2018: Why should we care about linguistics (Ellie Pavlick)
There are countless examples of how deep learning has shattered previously state-of-the-art results on language processing tasks, including machine translation, question answering, text classification, and parsing. The current optimism surrounding these new techniques has led us to set more ambitious goals, to not just perform text-processing tasks well, but to encode “meaning” in some fundamental, application-independent sense that can prove useful across tasks, architectures, or objective functions.

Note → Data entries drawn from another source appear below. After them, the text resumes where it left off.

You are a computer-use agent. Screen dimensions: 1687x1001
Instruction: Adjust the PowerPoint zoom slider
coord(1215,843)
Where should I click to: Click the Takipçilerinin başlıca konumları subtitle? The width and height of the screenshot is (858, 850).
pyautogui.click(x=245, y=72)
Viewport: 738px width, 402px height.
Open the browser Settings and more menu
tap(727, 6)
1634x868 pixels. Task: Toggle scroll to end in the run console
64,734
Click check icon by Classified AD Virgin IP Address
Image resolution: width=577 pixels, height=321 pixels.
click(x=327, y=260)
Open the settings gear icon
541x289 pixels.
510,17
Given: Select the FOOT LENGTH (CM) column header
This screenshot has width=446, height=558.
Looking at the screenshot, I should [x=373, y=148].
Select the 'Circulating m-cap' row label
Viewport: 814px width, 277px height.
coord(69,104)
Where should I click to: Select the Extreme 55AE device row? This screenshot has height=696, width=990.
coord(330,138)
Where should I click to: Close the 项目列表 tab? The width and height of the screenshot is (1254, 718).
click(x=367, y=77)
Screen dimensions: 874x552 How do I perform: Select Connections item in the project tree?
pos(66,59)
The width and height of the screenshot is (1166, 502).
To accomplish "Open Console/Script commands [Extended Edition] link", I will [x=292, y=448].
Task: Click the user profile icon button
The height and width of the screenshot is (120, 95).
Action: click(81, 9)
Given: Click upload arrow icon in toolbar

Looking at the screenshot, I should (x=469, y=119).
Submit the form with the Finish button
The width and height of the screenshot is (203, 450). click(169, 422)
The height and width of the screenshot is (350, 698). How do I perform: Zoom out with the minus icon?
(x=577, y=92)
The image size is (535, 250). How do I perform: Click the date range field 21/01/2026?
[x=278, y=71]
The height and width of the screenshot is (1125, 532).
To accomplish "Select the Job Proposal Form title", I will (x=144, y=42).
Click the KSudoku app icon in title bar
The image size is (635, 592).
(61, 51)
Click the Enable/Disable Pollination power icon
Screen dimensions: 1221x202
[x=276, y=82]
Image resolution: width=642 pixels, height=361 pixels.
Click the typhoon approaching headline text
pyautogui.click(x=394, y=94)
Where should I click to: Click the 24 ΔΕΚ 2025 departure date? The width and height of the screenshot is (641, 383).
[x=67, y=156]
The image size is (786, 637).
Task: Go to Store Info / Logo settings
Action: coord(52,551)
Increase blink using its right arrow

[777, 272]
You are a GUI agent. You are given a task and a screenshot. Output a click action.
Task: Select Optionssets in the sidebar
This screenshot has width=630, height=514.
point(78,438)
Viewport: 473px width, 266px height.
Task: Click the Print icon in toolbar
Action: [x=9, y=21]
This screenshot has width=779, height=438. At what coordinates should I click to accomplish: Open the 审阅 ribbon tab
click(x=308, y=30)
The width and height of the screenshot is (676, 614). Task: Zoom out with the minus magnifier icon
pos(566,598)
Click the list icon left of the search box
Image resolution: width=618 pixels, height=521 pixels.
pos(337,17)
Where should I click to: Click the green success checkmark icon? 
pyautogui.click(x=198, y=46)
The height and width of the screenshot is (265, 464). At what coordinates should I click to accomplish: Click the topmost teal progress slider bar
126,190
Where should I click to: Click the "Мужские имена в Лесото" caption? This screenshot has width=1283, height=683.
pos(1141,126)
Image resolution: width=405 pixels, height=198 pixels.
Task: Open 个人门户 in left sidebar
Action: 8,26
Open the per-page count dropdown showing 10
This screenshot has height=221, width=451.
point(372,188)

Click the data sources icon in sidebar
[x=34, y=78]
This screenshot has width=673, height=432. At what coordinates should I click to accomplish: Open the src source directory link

I argue that while the models we have at our disposal are new, the questions that arise as we attempt to build such task-independent representations are age-old. I will survey a variety of competing models of knowledge representation and inference that have been proposed in the fields of linguistics and cognitive science. I will present some experimental results involving both human subjects and computational NLU systems which illustrate weaknesses in our current models, and highlight why our decisions with respect to these theoretical models matter in practice. I will offer a speculative discussion on why paying better attention to the linguistic and cognitive assumptions we make as we develop new ML architectures can help us make better, faster progress.